Das heißt nicht, dass Berlin keine Gründe dafür lieferte. Indem es jahrelang eine Politik des „Wandels durch Handel“ mit Russland verfolgte und Warschaus Vorbehalte und Warnungen (auch schon vor 2014) ignorierte, warf es die Frage auf, ob Berlin das historische Erbe Mittel- und Osteuropas, das im 20. Jahrhundert durch zwei Totalitarismen geprägt war, wirklich verstanden hatte. In einer Atmosphäre des wachsenden Unverständnisses und der Gleichgültigkeit sorgten kleine Dinge für Aufregung. Die Fehler von Regisseuren („Unsere Mütter, unsere Väter“) oder Journalisten („polnische Konzentrationslager“) irritierten einige Polen, für andere waren sie ein Beweis für das mangelnde Empathievermögen der Deutschen und vor allem für ihre Unfähigkeit, die nationalsozialistische Vergangenheit aufzuarbeiten.
Die Überzeugung, dass der Krieg nicht vollständig verarbeitet und keine Wiedergutmachung geleistet wurde, war und ist in Polen nicht unüblich. Dieser Auffassung sind auch jene, die das rechte Lager und seine öffentlichkeitswirksamen Propagandakampagnen in Form von angekündigten Reparationsforderungen an Deutschland keineswegs unterstützt haben.
Die Wahlen am 15. Oktober 2023 in Polen müssen zu einem neuen Aufbruch in den deutsch-polnischen Beziehungen führen. In der aktuellen Situation des Krieges an den EU-Grenzen und Problemen wie der Migration ist dies einfach eine Notwendigkeit. Dies erfordert jedoch ernsthafte Arbeit auf beiden Seiten. Es ist naiv zu erwarten, dass ein bloßer Wechsel an der Spitze der Macht in Warschau die negativen Aspekte in den gegenseitigen Beziehungen ändern wird.

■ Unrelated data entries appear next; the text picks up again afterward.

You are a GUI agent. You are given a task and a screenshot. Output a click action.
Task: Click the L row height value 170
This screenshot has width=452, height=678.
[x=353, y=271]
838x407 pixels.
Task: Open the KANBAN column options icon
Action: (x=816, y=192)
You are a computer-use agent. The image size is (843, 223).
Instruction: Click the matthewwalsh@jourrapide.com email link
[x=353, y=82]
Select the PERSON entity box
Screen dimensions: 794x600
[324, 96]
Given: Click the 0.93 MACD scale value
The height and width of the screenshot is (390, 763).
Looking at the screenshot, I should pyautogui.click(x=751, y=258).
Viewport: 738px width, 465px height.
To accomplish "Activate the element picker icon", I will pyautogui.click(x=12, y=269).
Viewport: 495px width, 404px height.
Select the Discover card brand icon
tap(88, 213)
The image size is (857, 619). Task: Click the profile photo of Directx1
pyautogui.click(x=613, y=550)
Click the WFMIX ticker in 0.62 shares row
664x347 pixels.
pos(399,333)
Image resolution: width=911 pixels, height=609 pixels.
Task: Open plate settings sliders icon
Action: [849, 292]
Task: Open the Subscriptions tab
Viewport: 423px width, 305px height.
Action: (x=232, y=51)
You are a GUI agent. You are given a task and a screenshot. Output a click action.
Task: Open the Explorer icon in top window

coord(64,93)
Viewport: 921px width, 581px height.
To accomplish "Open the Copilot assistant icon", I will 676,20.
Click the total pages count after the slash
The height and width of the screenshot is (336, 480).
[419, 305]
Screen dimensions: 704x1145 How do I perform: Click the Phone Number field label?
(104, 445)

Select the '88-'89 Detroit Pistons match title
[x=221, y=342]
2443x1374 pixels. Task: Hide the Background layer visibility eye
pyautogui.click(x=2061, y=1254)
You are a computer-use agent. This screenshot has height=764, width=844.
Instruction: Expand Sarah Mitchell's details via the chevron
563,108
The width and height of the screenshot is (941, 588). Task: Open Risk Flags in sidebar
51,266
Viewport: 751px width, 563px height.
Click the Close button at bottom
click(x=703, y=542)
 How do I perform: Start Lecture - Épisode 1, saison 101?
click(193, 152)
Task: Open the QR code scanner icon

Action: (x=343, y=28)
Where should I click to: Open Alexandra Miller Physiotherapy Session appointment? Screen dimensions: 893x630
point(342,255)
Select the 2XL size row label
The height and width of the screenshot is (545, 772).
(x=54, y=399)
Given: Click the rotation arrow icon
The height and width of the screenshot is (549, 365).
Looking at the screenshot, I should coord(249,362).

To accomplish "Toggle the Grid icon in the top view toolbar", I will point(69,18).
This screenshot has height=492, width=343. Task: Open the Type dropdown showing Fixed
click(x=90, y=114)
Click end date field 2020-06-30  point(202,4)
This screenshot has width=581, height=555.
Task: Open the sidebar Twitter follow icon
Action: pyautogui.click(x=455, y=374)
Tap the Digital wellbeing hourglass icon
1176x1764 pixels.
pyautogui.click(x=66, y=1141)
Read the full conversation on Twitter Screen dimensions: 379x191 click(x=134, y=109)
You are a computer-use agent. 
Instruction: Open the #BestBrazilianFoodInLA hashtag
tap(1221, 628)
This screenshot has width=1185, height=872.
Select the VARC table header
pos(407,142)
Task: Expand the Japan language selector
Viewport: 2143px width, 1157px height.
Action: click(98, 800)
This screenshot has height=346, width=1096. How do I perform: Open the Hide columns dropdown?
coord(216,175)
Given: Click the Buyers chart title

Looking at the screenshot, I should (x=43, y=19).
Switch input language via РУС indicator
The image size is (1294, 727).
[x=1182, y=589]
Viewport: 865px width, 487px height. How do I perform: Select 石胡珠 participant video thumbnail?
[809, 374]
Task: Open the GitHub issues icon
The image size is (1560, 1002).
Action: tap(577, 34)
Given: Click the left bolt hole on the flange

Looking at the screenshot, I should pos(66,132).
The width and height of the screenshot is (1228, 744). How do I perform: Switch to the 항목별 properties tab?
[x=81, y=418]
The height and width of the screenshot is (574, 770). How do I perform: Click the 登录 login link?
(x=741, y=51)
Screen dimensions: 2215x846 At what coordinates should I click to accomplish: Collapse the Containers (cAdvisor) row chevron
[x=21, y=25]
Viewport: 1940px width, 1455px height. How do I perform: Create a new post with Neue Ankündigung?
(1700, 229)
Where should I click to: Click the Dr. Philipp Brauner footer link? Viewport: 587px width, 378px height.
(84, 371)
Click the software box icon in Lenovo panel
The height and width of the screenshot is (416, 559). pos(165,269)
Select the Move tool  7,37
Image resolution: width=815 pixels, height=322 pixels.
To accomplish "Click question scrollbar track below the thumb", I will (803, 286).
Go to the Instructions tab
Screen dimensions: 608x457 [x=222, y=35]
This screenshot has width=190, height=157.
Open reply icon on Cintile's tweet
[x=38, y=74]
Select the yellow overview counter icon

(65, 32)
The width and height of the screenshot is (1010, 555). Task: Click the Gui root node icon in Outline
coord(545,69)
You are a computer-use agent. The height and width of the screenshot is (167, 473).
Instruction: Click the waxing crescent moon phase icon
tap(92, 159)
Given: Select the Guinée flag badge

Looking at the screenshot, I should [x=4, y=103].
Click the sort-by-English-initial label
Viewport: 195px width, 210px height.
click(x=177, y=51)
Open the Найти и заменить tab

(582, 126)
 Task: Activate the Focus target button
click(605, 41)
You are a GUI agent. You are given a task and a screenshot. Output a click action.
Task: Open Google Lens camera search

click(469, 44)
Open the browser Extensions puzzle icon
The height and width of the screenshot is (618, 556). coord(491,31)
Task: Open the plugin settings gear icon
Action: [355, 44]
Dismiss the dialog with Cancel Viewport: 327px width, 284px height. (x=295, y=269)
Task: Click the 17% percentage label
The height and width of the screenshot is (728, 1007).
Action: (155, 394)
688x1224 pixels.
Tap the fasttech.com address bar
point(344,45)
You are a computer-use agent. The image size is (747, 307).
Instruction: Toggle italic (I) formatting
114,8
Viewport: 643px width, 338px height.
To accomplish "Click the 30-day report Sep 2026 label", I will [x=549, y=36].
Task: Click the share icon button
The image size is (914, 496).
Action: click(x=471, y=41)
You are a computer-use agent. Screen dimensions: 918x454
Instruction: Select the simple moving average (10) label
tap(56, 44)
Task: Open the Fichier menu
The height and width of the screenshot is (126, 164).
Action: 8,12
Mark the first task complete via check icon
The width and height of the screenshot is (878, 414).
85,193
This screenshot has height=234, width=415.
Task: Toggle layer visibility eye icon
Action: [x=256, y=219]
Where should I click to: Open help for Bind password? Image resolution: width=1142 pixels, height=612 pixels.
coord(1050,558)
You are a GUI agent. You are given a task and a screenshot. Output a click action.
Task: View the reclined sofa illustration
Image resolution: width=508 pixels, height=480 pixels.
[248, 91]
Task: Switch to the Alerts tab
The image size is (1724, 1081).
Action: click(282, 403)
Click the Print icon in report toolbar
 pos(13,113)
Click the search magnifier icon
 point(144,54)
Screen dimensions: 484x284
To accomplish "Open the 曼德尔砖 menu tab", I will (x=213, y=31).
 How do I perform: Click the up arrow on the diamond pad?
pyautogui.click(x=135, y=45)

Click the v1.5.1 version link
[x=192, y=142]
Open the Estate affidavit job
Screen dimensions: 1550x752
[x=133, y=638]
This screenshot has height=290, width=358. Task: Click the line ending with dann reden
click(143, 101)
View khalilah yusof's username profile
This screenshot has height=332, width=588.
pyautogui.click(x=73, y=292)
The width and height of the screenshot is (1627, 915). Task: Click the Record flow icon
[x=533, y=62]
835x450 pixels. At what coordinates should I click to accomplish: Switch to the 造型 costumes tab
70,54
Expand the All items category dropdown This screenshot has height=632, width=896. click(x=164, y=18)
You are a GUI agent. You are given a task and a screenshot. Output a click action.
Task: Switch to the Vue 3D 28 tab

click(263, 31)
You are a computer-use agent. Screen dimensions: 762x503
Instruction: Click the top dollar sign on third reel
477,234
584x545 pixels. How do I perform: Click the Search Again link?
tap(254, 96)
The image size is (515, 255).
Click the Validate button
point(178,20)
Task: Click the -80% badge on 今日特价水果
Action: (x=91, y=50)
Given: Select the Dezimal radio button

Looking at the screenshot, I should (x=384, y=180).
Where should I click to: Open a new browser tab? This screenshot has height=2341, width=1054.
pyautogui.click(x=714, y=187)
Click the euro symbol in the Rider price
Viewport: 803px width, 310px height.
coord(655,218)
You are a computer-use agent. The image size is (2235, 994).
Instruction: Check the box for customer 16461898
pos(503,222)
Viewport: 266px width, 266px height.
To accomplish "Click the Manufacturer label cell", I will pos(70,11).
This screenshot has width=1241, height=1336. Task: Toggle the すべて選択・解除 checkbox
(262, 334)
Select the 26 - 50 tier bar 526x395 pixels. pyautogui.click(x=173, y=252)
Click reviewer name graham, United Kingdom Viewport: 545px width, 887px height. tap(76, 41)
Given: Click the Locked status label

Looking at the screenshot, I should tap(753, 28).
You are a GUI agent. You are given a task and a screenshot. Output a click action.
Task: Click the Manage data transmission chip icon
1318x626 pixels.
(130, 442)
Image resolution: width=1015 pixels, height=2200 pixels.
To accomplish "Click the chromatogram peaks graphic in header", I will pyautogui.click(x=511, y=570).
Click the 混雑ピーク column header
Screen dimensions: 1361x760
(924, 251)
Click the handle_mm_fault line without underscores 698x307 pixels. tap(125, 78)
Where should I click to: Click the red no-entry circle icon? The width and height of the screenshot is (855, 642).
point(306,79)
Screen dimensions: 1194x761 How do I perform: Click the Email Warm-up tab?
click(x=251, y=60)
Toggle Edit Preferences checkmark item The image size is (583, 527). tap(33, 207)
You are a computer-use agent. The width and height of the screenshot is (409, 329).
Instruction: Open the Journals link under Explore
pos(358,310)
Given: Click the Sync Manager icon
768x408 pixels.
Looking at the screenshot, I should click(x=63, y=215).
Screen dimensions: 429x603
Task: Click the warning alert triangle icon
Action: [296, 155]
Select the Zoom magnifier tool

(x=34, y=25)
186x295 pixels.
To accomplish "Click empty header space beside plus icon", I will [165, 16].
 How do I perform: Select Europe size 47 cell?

Es ist unbestreitbar, dass die Geschichte bis vor kurzem als negatives Instrument eingesetzt wurde, aber bedeutet das, dass sie jetzt keine Rolle mehr spielt oder spielen wird? Wie sieht es mit den gesellschaftlichen Vorstellungen und den Emotionen aus, die die Vergangenheit hervorruft? Die gesellschaftliche Resonanz, vor allem in Polen, beweist das Gegenteil: Vergangene Handlungsweisen müssen kritisch hinterfragt, vielleicht sogar revidiert werden, wobei die Erinnerung an die verstorbenen Kriegsgenerationen zu berücksichtigen ist, nicht aber der Krieg selbst als Teil des lebendigen kollektiven Gedächtnisses. Die Geschichte sollte, bei allem Respekt vor ihr und der Bedeutung ihres Vermächtnisses, nicht die Gegenwart und die Zukunft der Beziehungen zwischen den Staaten bestimmen, auch nicht zwischen den durch sie belasteten Staaten wie Polen und Deutschland. Historische Themen und Institutionen, die sich mit der Vergangenheit befassen, sollten daher neu bewertet werden. Natürlich brauchen diese Veränderungen Zeit, aber ohne ein klares Signal, dass damit begonnen werden muss, wird es schwierig sein, sie zu verwirklichen. Es mag überraschen, dass es bis heute keine Evaluierung der deutsch-polnischen Beziehungen gegeben hat. Es geht nicht nur darum, die Gültigkeit der Abkommen und ihre Auswirkungen zu überprüfen, sondern die Gesamtheit unserer Kontakte, die Effizienz der Strukturen und Institutionen, die sich um ihre verschiedenen Dimensionen kümmern sollen, einschließlich derjenigen, die das historische Erbe betreffen, zu überprüfen und zu bewerten. Wir müssen uns seiner Bedeutung bewusst sein, aber auch aufzeigen, was uns motivieren und inspirieren sollte, um die freundschaftliche Nachbarschaft zu stärken und die Zusammenarbeit und das Verständnis zu vertiefen.